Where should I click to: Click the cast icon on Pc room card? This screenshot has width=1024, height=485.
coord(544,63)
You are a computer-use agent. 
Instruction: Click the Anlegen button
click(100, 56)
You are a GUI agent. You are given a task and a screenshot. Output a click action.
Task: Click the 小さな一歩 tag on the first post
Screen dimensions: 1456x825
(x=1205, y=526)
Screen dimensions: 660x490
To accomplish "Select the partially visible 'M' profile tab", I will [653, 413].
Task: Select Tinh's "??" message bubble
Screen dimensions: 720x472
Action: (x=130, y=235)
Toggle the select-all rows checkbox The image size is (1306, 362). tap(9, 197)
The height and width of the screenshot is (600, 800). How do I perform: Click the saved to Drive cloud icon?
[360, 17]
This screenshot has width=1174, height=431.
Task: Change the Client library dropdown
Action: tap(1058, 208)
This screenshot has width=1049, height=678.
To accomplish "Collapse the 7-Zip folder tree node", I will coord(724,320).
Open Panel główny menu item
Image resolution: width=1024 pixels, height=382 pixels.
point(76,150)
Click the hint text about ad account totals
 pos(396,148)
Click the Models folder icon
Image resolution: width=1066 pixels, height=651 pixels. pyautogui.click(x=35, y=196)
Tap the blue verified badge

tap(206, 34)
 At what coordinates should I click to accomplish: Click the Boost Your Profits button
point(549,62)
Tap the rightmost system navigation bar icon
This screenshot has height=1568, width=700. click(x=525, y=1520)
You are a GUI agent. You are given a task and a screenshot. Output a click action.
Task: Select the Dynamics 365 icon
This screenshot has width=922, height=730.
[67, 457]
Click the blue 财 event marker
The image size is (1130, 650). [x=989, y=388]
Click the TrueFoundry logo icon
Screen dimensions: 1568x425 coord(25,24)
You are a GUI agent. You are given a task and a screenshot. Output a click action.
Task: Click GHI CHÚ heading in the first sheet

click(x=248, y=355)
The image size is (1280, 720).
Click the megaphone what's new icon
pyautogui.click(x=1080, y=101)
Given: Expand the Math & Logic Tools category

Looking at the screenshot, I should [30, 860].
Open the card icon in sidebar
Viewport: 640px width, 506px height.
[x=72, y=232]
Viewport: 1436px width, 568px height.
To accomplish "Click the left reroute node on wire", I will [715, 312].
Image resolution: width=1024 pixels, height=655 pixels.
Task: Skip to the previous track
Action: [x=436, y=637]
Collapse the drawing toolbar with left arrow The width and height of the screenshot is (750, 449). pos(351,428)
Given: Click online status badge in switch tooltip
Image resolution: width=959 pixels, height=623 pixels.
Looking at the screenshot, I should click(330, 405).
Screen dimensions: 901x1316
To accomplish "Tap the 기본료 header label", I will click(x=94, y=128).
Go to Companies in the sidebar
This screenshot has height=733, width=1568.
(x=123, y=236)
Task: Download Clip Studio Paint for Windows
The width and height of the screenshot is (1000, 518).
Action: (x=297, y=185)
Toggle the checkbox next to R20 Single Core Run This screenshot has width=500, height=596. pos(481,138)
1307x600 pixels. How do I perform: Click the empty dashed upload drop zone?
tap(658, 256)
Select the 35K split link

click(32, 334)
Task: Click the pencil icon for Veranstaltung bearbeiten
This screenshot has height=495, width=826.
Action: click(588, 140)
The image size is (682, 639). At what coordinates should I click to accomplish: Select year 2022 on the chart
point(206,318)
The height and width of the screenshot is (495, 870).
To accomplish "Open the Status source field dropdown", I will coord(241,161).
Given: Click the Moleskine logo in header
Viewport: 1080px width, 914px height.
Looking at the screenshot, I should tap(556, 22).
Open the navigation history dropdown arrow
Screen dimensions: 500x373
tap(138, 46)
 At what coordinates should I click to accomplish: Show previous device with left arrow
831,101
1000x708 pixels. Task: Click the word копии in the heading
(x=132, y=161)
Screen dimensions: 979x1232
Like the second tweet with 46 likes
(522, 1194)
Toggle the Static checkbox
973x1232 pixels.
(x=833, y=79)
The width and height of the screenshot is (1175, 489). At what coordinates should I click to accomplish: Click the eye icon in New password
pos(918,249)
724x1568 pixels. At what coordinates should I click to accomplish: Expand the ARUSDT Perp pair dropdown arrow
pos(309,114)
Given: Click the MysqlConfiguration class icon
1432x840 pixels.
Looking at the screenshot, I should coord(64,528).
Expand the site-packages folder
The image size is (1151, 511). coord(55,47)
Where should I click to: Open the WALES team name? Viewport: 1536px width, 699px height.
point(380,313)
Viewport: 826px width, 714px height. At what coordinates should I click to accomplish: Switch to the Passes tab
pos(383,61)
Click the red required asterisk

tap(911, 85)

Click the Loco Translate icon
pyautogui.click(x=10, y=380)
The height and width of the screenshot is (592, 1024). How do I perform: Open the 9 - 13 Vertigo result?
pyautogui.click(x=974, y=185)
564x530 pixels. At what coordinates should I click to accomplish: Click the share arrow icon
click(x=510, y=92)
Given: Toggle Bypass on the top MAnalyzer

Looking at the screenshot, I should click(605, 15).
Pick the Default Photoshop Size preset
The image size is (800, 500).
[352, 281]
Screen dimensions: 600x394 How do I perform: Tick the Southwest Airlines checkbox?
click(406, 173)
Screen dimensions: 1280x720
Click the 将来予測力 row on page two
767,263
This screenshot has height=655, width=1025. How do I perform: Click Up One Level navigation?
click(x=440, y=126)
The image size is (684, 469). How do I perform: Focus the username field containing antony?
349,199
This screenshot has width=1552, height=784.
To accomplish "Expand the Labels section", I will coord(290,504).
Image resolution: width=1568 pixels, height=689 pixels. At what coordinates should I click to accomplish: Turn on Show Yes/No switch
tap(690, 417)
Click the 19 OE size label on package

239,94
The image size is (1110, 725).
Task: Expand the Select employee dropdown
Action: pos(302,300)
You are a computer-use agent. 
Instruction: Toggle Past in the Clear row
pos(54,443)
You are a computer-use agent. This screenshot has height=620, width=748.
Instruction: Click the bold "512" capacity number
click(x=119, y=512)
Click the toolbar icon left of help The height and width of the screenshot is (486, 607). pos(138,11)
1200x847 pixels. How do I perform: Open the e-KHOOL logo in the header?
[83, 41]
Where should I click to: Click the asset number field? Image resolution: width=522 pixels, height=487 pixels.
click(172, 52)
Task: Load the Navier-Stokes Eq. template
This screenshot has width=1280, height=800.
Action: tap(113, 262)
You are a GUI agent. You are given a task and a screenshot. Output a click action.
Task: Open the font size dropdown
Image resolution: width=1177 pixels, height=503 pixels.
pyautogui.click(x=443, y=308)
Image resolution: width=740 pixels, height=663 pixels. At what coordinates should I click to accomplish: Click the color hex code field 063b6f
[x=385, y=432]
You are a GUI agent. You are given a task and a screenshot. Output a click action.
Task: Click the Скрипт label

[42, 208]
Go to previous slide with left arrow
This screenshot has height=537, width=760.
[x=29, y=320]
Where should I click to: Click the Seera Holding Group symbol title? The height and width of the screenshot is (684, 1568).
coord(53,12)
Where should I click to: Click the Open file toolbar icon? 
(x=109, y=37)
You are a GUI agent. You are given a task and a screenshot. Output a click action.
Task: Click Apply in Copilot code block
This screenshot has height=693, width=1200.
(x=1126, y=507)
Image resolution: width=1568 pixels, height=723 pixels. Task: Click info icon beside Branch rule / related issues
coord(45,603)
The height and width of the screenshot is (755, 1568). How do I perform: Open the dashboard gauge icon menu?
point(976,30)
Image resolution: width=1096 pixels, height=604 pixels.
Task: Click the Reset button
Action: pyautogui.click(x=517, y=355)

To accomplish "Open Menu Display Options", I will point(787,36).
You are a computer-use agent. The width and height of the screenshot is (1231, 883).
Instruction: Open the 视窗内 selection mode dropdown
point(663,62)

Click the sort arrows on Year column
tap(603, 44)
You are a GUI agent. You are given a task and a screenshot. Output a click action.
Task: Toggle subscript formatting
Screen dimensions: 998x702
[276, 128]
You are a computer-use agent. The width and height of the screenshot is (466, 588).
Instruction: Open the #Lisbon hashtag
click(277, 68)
******************************
**TASK OBJECTIVE**
Find the lines in the entries above where "computer" occurs, and copy each of them.

**YOUR RESPONSE**
You are a computer-use agent. 
You are a computer-use agent. 
You are a computer-use agent. This screenshot has height=620, width=748.
You are a computer-use agent. The width and height of the screenshot is (1231, 883).
You are a computer-use agent. The width and height of the screenshot is (466, 588).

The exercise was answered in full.